= Problem requirements =
Copy down all of the data underneath, exactly as shown.

Segment Start: Input for this task

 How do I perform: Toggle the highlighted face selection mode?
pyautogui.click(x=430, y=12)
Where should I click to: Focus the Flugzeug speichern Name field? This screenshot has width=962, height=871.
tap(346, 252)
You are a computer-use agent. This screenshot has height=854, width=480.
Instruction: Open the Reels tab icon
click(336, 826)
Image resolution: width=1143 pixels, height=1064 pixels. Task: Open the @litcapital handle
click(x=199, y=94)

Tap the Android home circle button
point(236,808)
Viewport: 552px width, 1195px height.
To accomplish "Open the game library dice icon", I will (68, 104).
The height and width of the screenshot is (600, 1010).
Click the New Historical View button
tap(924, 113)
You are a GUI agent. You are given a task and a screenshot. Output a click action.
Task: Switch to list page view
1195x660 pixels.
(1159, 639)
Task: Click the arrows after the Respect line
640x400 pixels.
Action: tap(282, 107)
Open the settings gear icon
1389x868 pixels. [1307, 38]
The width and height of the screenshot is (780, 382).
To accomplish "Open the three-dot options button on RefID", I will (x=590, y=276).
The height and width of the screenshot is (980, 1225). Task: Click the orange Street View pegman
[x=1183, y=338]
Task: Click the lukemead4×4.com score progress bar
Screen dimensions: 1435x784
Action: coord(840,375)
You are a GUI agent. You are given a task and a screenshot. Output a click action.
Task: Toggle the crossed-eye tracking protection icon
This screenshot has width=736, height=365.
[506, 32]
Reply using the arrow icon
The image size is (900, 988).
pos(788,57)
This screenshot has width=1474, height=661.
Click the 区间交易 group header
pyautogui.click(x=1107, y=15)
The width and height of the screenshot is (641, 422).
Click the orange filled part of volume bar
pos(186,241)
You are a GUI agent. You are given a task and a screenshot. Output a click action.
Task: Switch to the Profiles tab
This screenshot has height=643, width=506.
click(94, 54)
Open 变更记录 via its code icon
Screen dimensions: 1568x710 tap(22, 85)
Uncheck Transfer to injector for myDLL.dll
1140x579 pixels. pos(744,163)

Segment End: Input for this task

= Written answer =
 How do I perform: Toggle the highlighted face selection mode?
pyautogui.click(x=430, y=12)
Where should I click to: Focus the Flugzeug speichern Name field? This screenshot has width=962, height=871.
tap(346, 252)
You are a computer-use agent. This screenshot has height=854, width=480.
Instruction: Open the Reels tab icon
click(336, 826)
Image resolution: width=1143 pixels, height=1064 pixels. Task: Open the @litcapital handle
click(x=199, y=94)

Tap the Android home circle button
point(236,808)
Viewport: 552px width, 1195px height.
To accomplish "Open the game library dice icon", I will (68, 104).
The height and width of the screenshot is (600, 1010).
Click the New Historical View button
tap(924, 113)
You are a GUI agent. You are given a task and a screenshot. Output a click action.
Task: Switch to list page view
1195x660 pixels.
(1159, 639)
Task: Click the arrows after the Respect line
640x400 pixels.
Action: tap(282, 107)
Open the settings gear icon
1389x868 pixels. [1307, 38]
The width and height of the screenshot is (780, 382).
To accomplish "Open the three-dot options button on RefID", I will (x=590, y=276).
The height and width of the screenshot is (980, 1225). Task: Click the orange Street View pegman
[x=1183, y=338]
Task: Click the lukemead4×4.com score progress bar
Screen dimensions: 1435x784
Action: coord(840,375)
You are a GUI agent. You are given a task and a screenshot. Output a click action.
Task: Toggle the crossed-eye tracking protection icon
This screenshot has width=736, height=365.
[506, 32]
Reply using the arrow icon
The image size is (900, 988).
pos(788,57)
This screenshot has width=1474, height=661.
Click the 区间交易 group header
pyautogui.click(x=1107, y=15)
The width and height of the screenshot is (641, 422).
Click the orange filled part of volume bar
pos(186,241)
You are a GUI agent. You are given a task and a screenshot. Output a click action.
Task: Switch to the Profiles tab
This screenshot has height=643, width=506.
click(94, 54)
Open 变更记录 via its code icon
Screen dimensions: 1568x710 tap(22, 85)
Uncheck Transfer to injector for myDLL.dll
1140x579 pixels. pos(744,163)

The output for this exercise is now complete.